Go: Instrumenting the HTTP service with Elastic APM

Elastic APM is an application performance monitoring product Elastic, the makers of Elasticsearch, and most notably the ELK stack (Elasticsearch, Logstash, Kibana). APM is another plug and play product of theirs, that hooks up to your existing ELK installation and provides endpoints for application agents to receive performance metrics data.

Elastic APM provides a Go agent, which we will use to instrument various parts of our code. The instrumentation will help us not only with performance metrics, but with debugging and optimization of our applications as well.

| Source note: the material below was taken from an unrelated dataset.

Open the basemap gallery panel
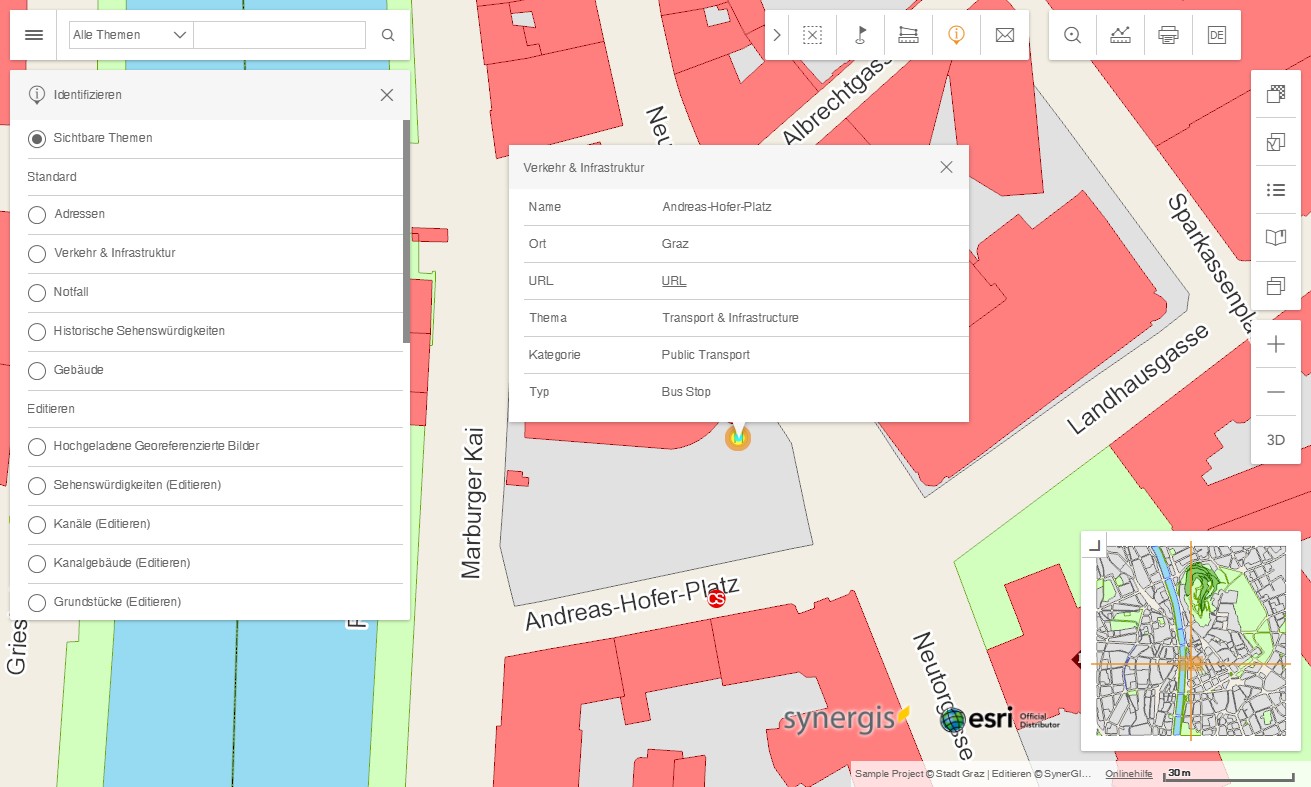Image resolution: width=1311 pixels, height=787 pixels. coord(1275,94)
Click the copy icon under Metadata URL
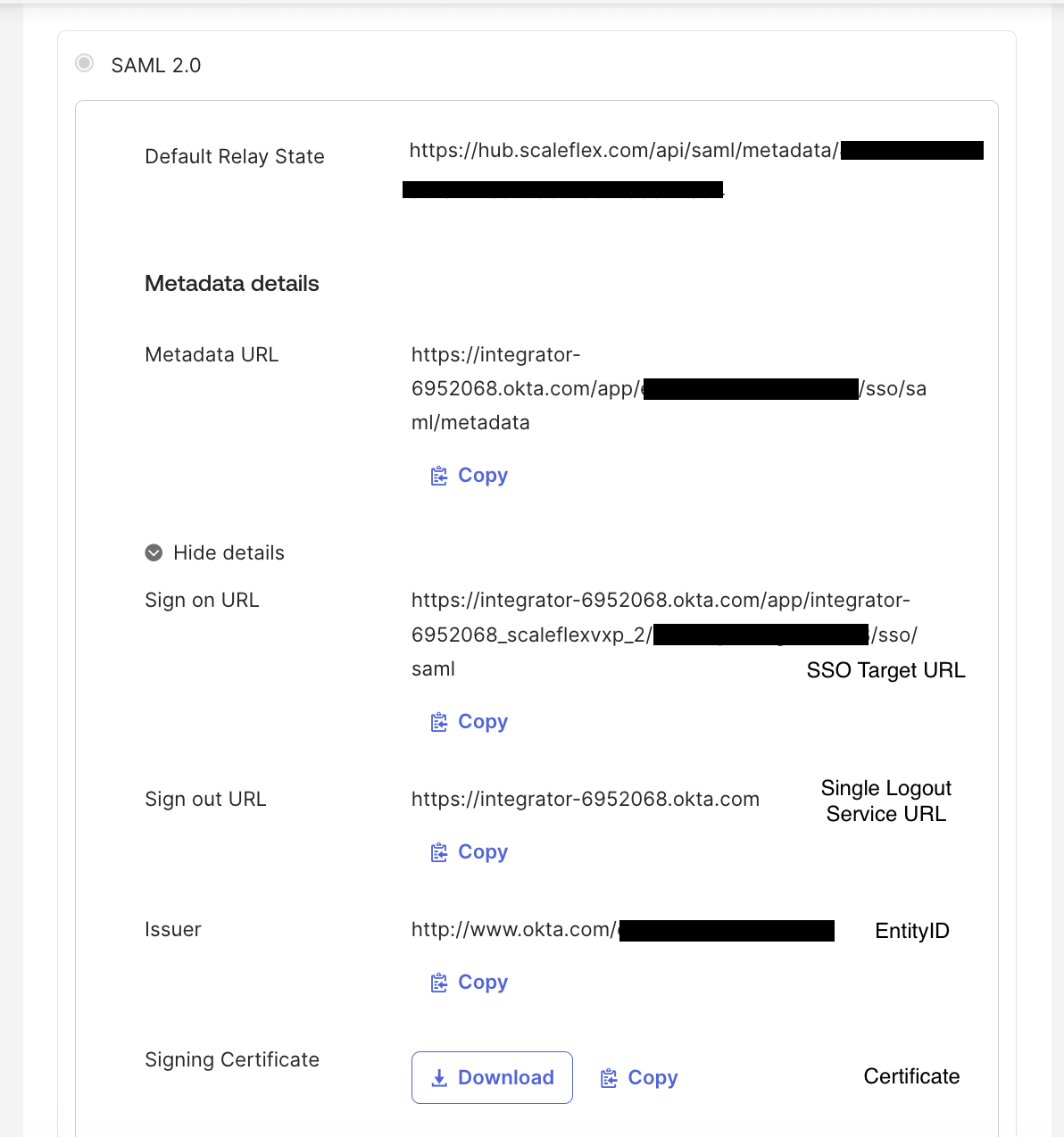 tap(439, 476)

Wrapping our existing handler

We already wrapped the HTTP handler with our own, that adds IP information into the request context. APM works in the same way, providing their own wrapper for a http.Handler. Since we can reasonably assume that we will need other wrapers in the future, we will create another function under internal/wrap.go to keep main() cleaner:

import (
	"strings"

	"net/http"

	"go.elastic.co/apm/module/apmhttp"
)

// WrapAll wraps a http.Handler with all needed handlers for our service
func WrapAll(h http.Handler) http.Handler {
	h = WrapWithIP(h)
	h = apmhttp.Wrap(h)
	return h
}

...

The code imports the APM module with the HTTP handler wrapper. There are also routing framework specific wrappers available, notably: httprouter, gorilla, cgi, gin, echo, beego,… The full list is quite extensive, you can review them on elastic/apm-agent-go.

So, as we have WrapAll defined now, we can fix our generator for main.go:

--- a/templates/cmd_main.go.tpl
+++ b/templates/cmd_main.go.tpl
@@ -48,5 +48,5 @@ func main() {
        twirpHandler := ${SERVICE}.New${SERVICE_CAMEL}ServiceServer(srv, nil)
 
        log.Println("Starting service on port :3000")
-       http.ListenAndServe(":3000", internal.WrapWithIP(twirpHandler))
+       http.ListenAndServe(":3000", internal.WrapAll(twirpHandler))
 }

Run make to rebuild your app with HTTP server instrumentation.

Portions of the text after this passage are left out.